Optimising your website for both internet marketing as well as SEO can clash quite often. Web designers have one idea in mind, but SEOs have another. Something that may look great in terms of design may negatively affect SEO. For example, Google does not like to process a lot of code when it loads a page on a web browser and so in-line styles that can improve the looks and feel of the website could negatively affect the way Google rates the page’s SEO.
Optimising Web Pages for Organic Search Versus PPC
Website optimisation for SEO and AdWords can also clash. Some companies go as far as having different landing pages for organic search and pay-per-click (PPC) marketing. In this case, the PPC pages are usually set to no index, use switchboard tags to point to the page that they want to rank in organic search, or simply have two or three links on the PPC page leading to the organic search page. As you can imagine, the more pages you add to your website, the more management time and costs you will incur.
One of the key advantages here is that having separate pages can help your SEO and PPC campaigns become more successful. For example, as long as you correctly use switchboard tags you can A/B split test your PPC pages easily with the same content reordered without picking up a Google penalty for duplicate content; while your organic search page can also contain some of the content used in the PPC campaign.
Also, if you are using links on top of the rel canonical tags to point from the PPC pages this gives your organic SEO ranking page a slight boost in SEO because it shows that this page has a lot of content pointing to it.
Optimising Your Site for Link Building
One of the biggest problems most SEOs will face is that some websites expect to rank high in the search engine rankings with virtually no content on their site. You can imagine if you are trying to rank this site versus another website that has an extensive blog, news section, press releases, and lots of other content that links internally to the page that ranks for the keyword your competitor is targeting.
Optimising the silos on your website using a proven strategy as well as including a blog within the silo linking strategy will help organic search results. Now this does not mean you should put up a blog and just any content you see fit. It means writing engaging content no matter how often or how little the blogs will attract readers.
The end goal here is to give your link building other resources on the website to link to. Why would you want to do this? If you have tried outreach SEO, a lot of websites do not like you contributing content to their website and linking that content to a sales page or home page. The idea of their blog is to help people find out more information and therefore they expect to link to other informative blog content on your website. You can imagine how difficult it is for SEOs and how many link building opportunities are missed because their client does not want to add a blog to the website.
Making Sure All Meta Tags and ALTs Are Filled In
The final point we want to briefly cover is meta titles, descriptions, H* tags, and ALT images. A lot of webmasters tend to ignore this side of their SEO – especially if they have a large website like an ecomm site. However, Google uses these meta tag, H1 and H2 headers as well as ALT images as flags to indicate what the page is about. Obviously, Google also takes into account keyword density in the actual content too, but before it does this, it is the aforementioned flags that it uses as guidelines.

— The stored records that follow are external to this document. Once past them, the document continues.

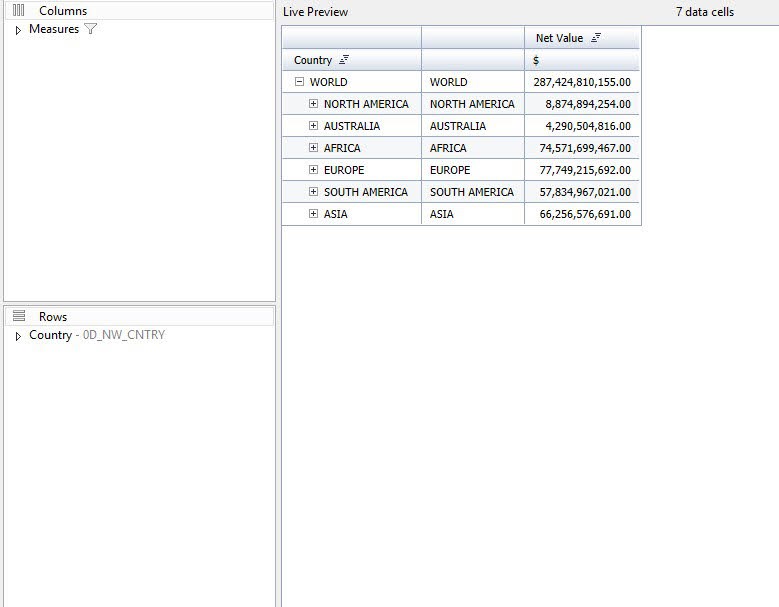The width and height of the screenshot is (779, 607).
Task: Click the sort icon next to Net Value
Action: pyautogui.click(x=596, y=38)
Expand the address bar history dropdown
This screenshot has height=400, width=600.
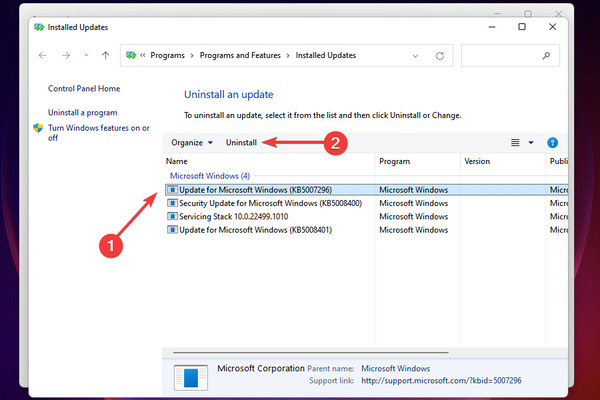click(415, 56)
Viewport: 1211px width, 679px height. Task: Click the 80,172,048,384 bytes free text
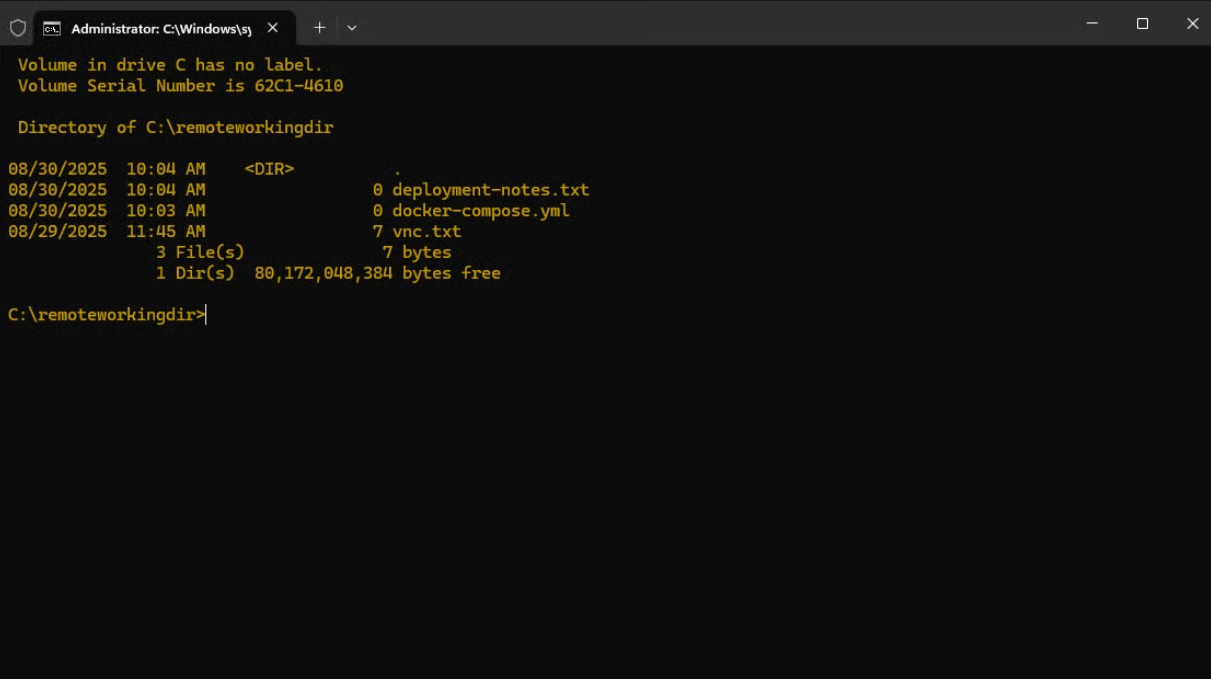(377, 273)
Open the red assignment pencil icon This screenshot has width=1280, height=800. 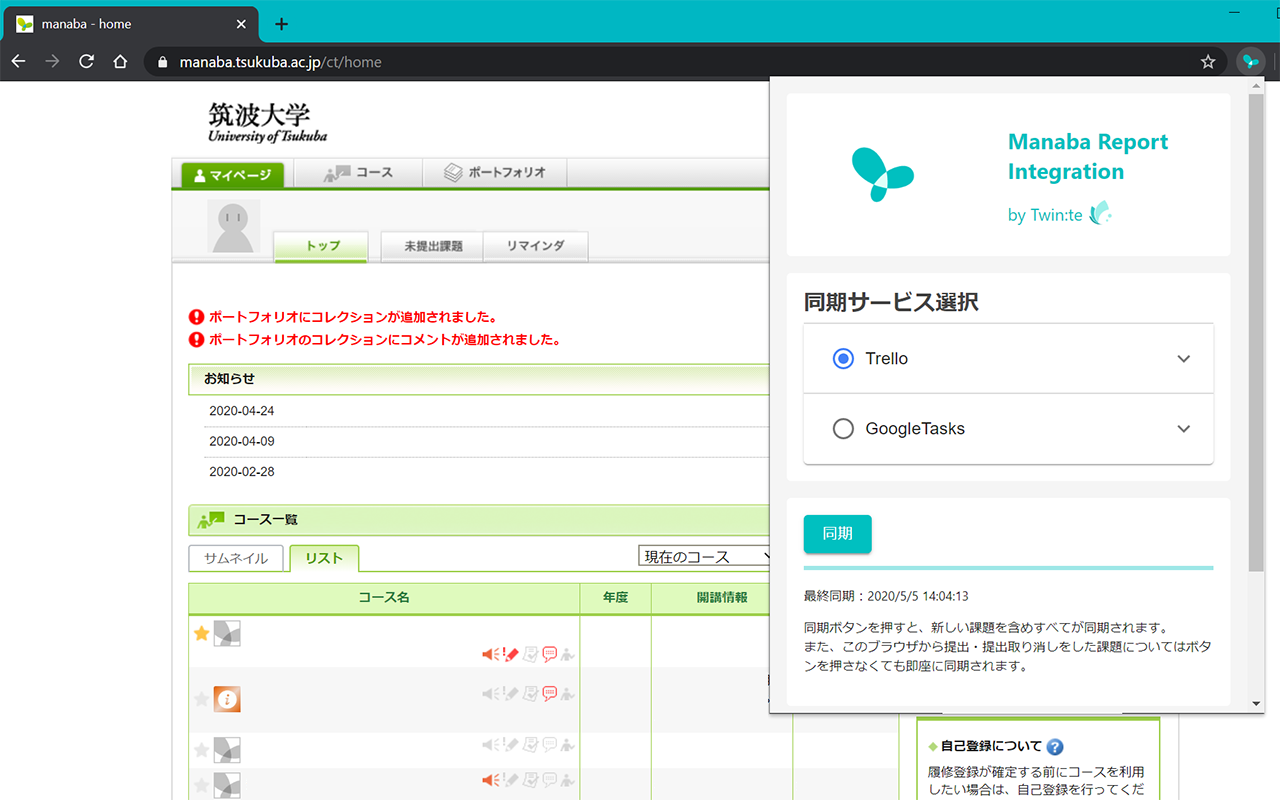[x=510, y=654]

Make sure that you use a good software tool that shows you exactly which meta titles and descriptions are missing, too long, too short, or duplicated. You should also be able to identify areas where images can have an ALT tag added, which is another opportunity to add keywords to your page.
One word of warning though – when optimising your on-page SEO also known as website optimalisatie, make sure you do not go over the top with the keywords or you will end up being penalised for what is known as keyword stuffing on your web page. This is a mistake we have seen a lot because webmasters generally have some idea of what is needed for on-page SEO keyword optimisation, but without the right knowledge, they tend to go a bit over the top and are found guilty of keyword stuffing.